Cue the rest of the C-suite, security comes from the top, down
As security continues to grow in importance – with the global cost of cybercrime rising due to Coronavirus to an estimated $6 trillion annually by 2021 and global spending on cybersecurity expected to reach $123.8 billion this year – organizations absolutely need an executive at the top to vocally and adamantly advocate for security.
CISOs typically lead this charge. They are often tasked with leading a security team and program responsible for protecting all information assets, and ensuring disaster recovery, business continuity and incident response plans are in place and tested. In addition, CISOs and their teams are usually responsible for evaluating new technologies, staying updated on compliance regulations, overseeing identity and access management, communicating risks and security strategies to the C-suite and providing trainings. Today, CISOs are also focusing on protecting a highly distributed workforce as well as customers – whether in office, at home or a mix of both – and the new security challenges and threats that come along with this hybrid environment. That’s why, in this evolving security landscape, it’s more important than ever for other C-suite executives to help promote and drive the organization’s security culture – especially through communications, training and enforcement of best practices.
While CISOs continue to spearhead the development of the organization’s security program and define the security mission and culture, other C-suite executives can vocally support these programs to ensure its integrity throughout the whole process, from vision and development to implementation and ongoing enforcement.
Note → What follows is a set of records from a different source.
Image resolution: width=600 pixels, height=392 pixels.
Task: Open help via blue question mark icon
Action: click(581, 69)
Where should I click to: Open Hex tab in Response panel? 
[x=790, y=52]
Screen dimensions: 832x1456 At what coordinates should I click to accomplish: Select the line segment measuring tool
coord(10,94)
The participation of the C-suite can also help CISOs focus on the most important security issues and adjust the program to ensure it is aligned with broader business plans and strategies, thereby helping to get broader support without compromising security.
One likely companion for this type of cross-department alignment is the Chief Operating Officer (COO). As this role typically reports directly to the CEO and is considered to be second in the chain of command, the COO will be able to provide the authority needed to advocate for security and how it can impact employees, customers, products and ultimately the business. This means a good COO today needs to encourage a business culture that supports security efforts thoroughly, while also ensuring security is prioritized at a tactical level.
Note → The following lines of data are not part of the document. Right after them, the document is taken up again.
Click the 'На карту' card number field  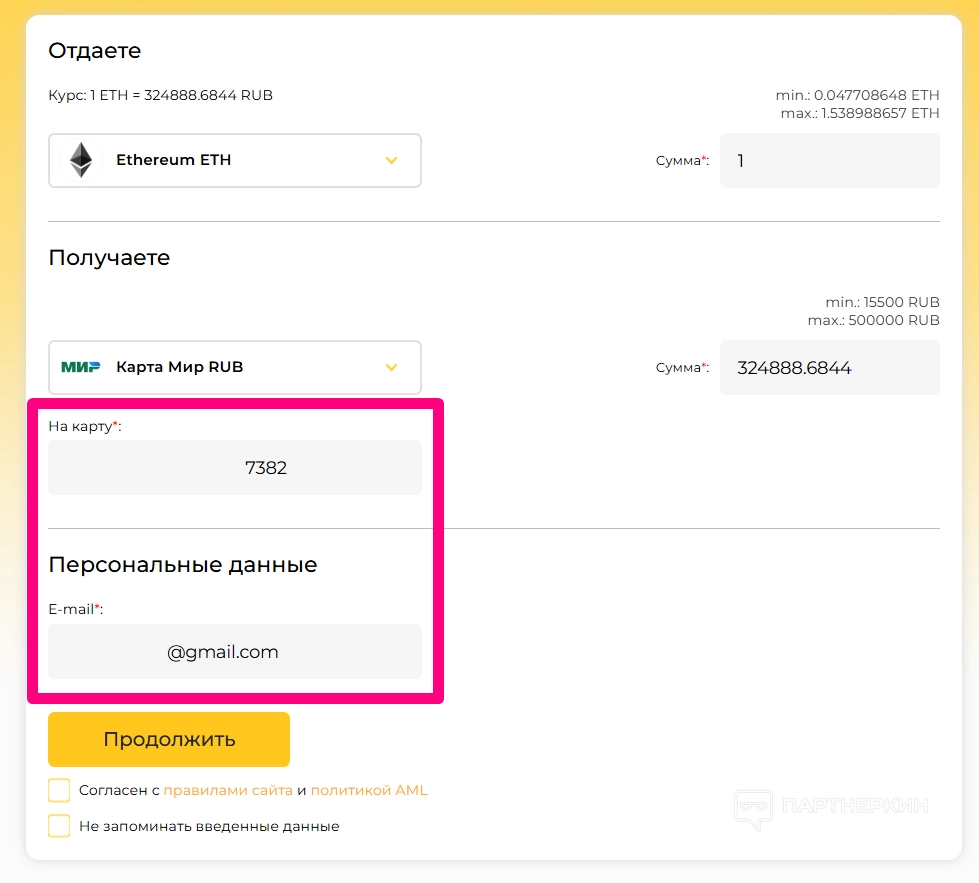point(235,467)
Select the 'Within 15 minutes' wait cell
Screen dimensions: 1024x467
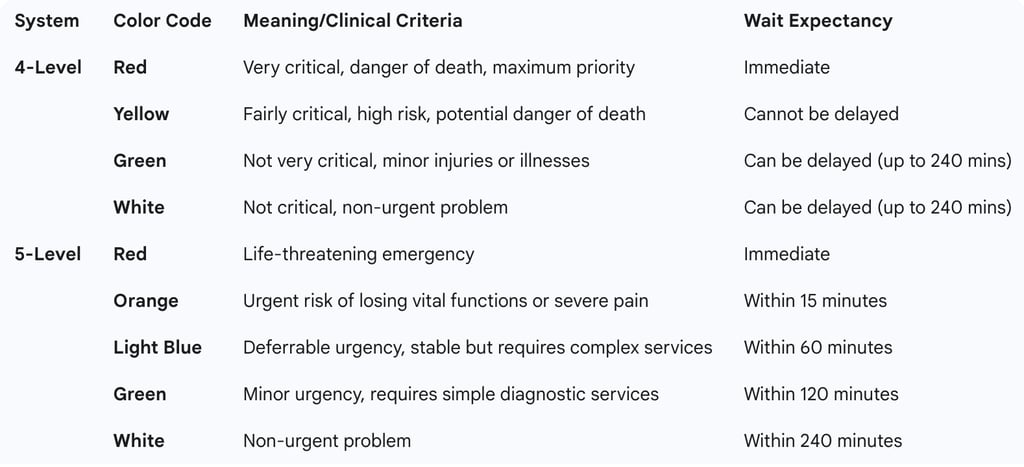click(815, 301)
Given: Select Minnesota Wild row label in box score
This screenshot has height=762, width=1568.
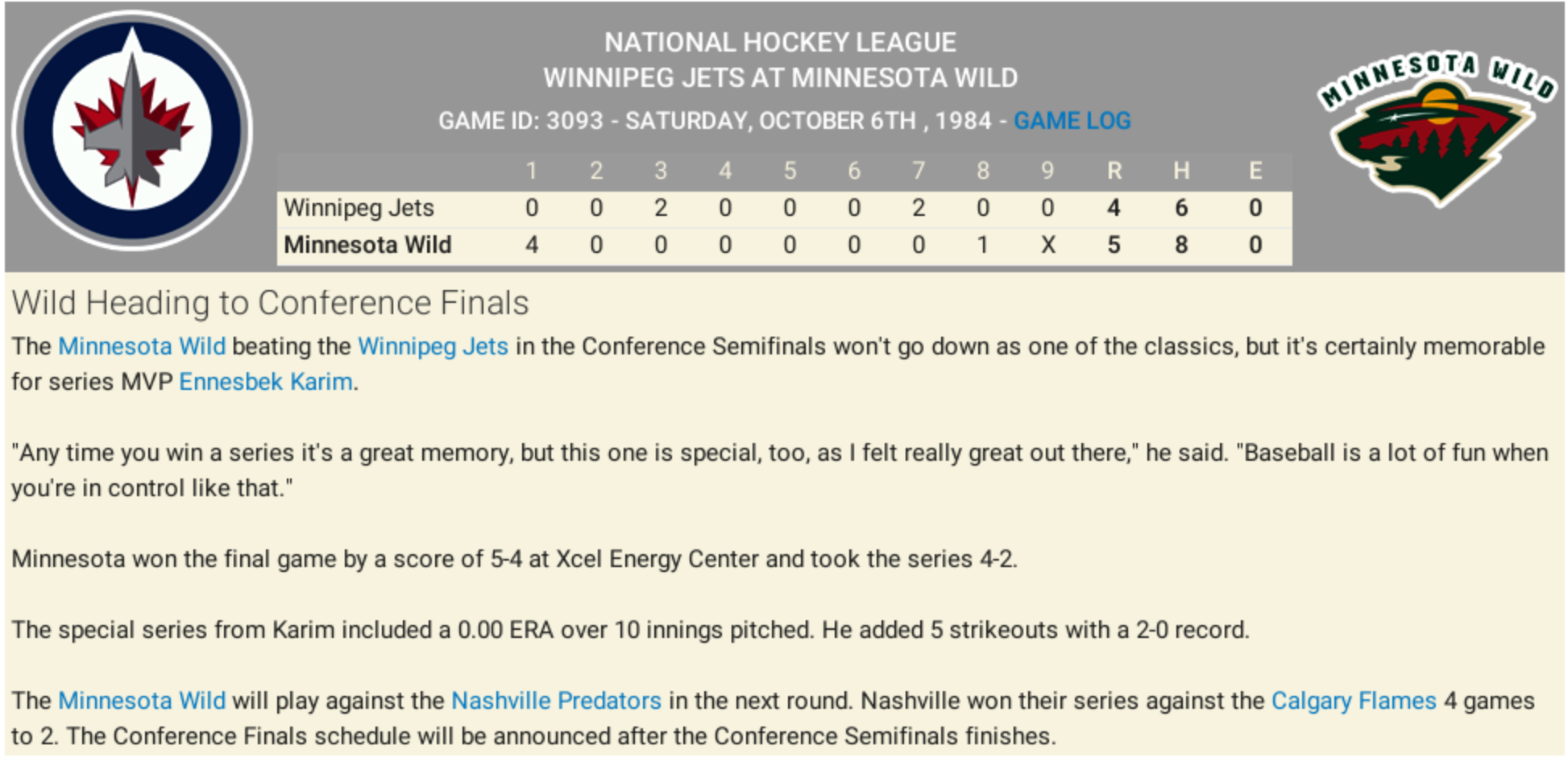Looking at the screenshot, I should coord(367,245).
However, the COO is not the only one that needs to serve as a security advocate. All C-level executives have a critical role to play in establishing a strong security culture. Because of their connections to different stakeholders, they will be able to share diverse insights. For example, the COO can better incorporate input from the board, which is vital to ensuring the CISO understands the company’s risk tolerance which will directly impact innovation and revenue. Others like the Chief Financial Officer (CFO) could share insights into the spending priorities and various obligations needed to protect financial systems and the Chief Human Resources Manager (CHRM) could get valuable data from employees. The CHRM is instrumental when driving the development of the security culture; their level of engagement often determines the overall success of developing a successful security-conscious culture.
Security-conscious C-suite executives will be able to step in to support the CISO’s mission that security needs to be a top priority.
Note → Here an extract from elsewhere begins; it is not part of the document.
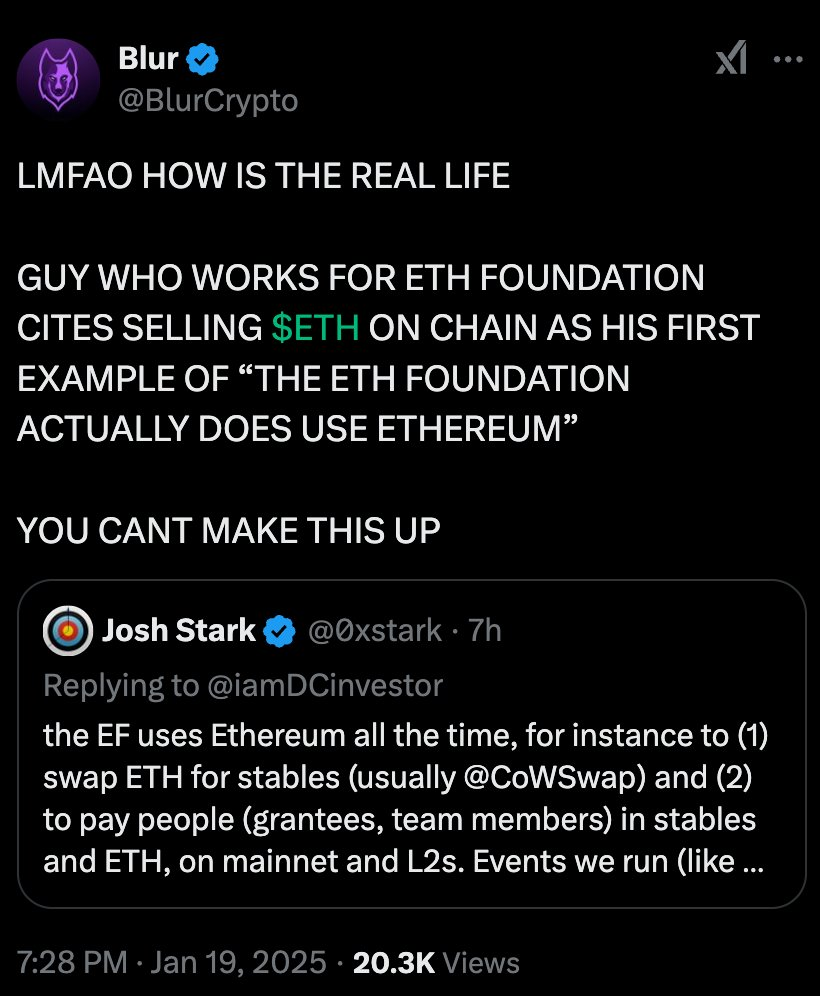Open the green $ETH cashtag

[x=315, y=328]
The security conscious company
Behaviors coming from the top will showcase the commitment to the security of the whole company and will give all employees a sense of responsibility in their own role to play.
Whether one works at a company with or without a CISO, it’s crucial that C-suite executives are seen as advocates for security, and that those behaviors translate to all employees. As security continues to grow in importance and the workforce landscape continues to shift due to the pandemic, we need both executives and employees to be focused on making an organization secure.
Building a security culture from the ground up will take time and resources, but in the long run, it will become a critical defense wall to protect employees and the overall company from the growing threat landscape.